Skip to main content

View Post [edit]

Poster: gojomo Date: Apr 7, 2011 2:36pm
Forum: web Subject: Forum reminders: adds, removes

A reminder: we don't accept 'add site' requests here. They will be ignored and deleted. (Any links in posts here, including as message signatures, may also be deleted.) See this FAQ entry about having your site archived: http://www.archive.org/about/faqs.php#1 More generally: if your site is well-linked from elsewhere, and open to crawling, the archival crawls by the Internet Archive and our partners will eventually find it. Also: you shouldn't request removals here, either. See this FAQ entry for information about our exclusion policies and how to effect exclusion via either robots.txt or direct request. http://www.archive.org/about/faqs.php#2 - Gordon @ IA
This post was modified by gojomo on 2011-04-07 21:36:52

Reply [edit]

Poster: purplemath Date: Jan 23, 2011 5:33am
Forum: web Subject: Re: Forum reminders: adds, removes

When sites are added, crawled, archived, whatever, where will they be available (since archives for the last three years or so are not available here)?

Thank you.

Reply [edit]

Poster: gojomo Date: Jan 24, 2011 3:30pm
Forum: web Subject: Re: Forum reminders: adds, removes

Please see the new Wyaback Machine now in public beta testing at...

http://waybackmachine.org

...for the most recent material.

__INFORMATION PROVIDED__.
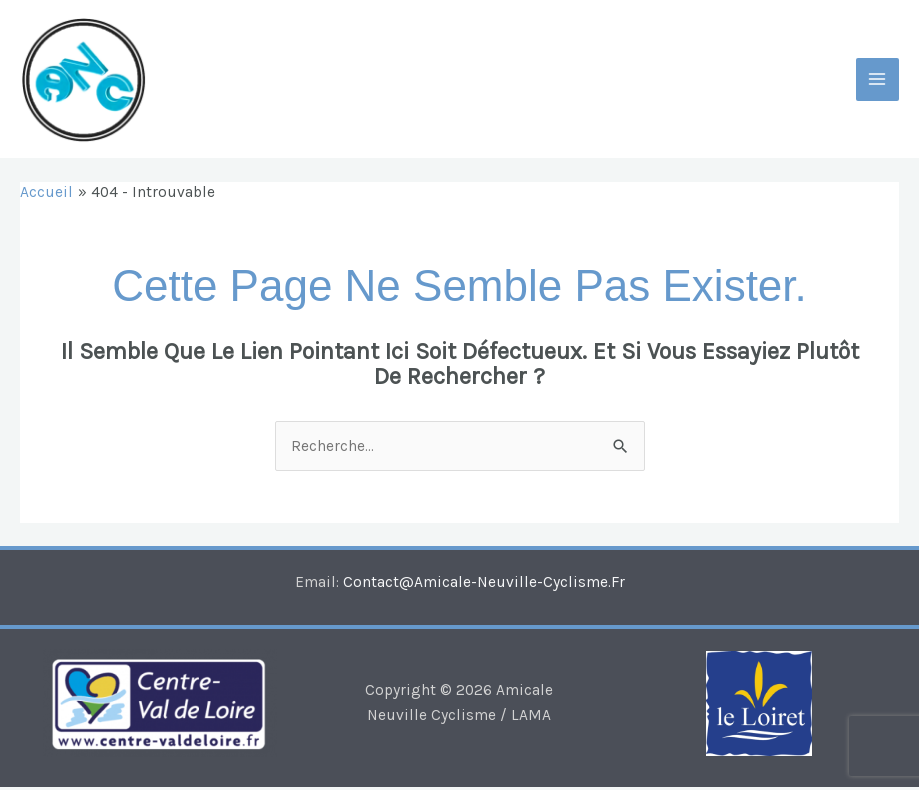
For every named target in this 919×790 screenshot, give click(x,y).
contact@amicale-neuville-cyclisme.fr (484, 585)
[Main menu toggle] (877, 80)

__WRITTEN EXERCISE 1__. Copy the archive forum thread above from "Poster: gojomo Date: Jan" to "beta testing at...", swapping "beta" for "trial".
__WRITTEN EXERCISE 2__. Write the next part of the archive forum thread above, picking up after its last line.

__WRITTEN REPLY 1__.
Poster: gojomo Date: Jan 24, 2011 3:30pm
Forum: web Subject: Re: Forum reminders: adds, removes

Please see the new Wyaback Machine now in public trial testing at...

__WRITTEN REPLY 2__.
- Gordon @ IA

Reply [edit]

Poster: schwarma Date: Feb 21, 2011 9:45am
Forum: web Subject: Re: Forum reminders: adds, removes

The FAQ says to change your robots.txt file to exclude ia_archiver, then "submit your site on the form on http://www.alexa.com/help/webmasters#crawl_site" where there is no form anymore. How do I ask the wayback machine to re-spider my site so it'll notice my robots.txt and exclude the historical versions of my site now?

Reply [edit]

Poster: gojomo Date: Feb 22, 2011 3:23pm
Forum: web Subject: Re: Forum reminders: adds, removes

The only FAQ reference to any forms at Alexa (which as you note have gone away) should be in relation to *adding* your site.

Any changes to your robots.txt should be noticed within 24 hours, perhaps much sooner. (Active crawling usually requests robots.txt just before visiting a site, and then every 6-12 hours thereafter. The Wayback Machine generally checks robots.txt as needed, but can remember a previous version for up to 24 hours.)

If it has been more than 24 hours and your changes do not seem to have been noticed, and using an online robots.txt validator suggests all is well with your format, please let us know and we'll investigate further.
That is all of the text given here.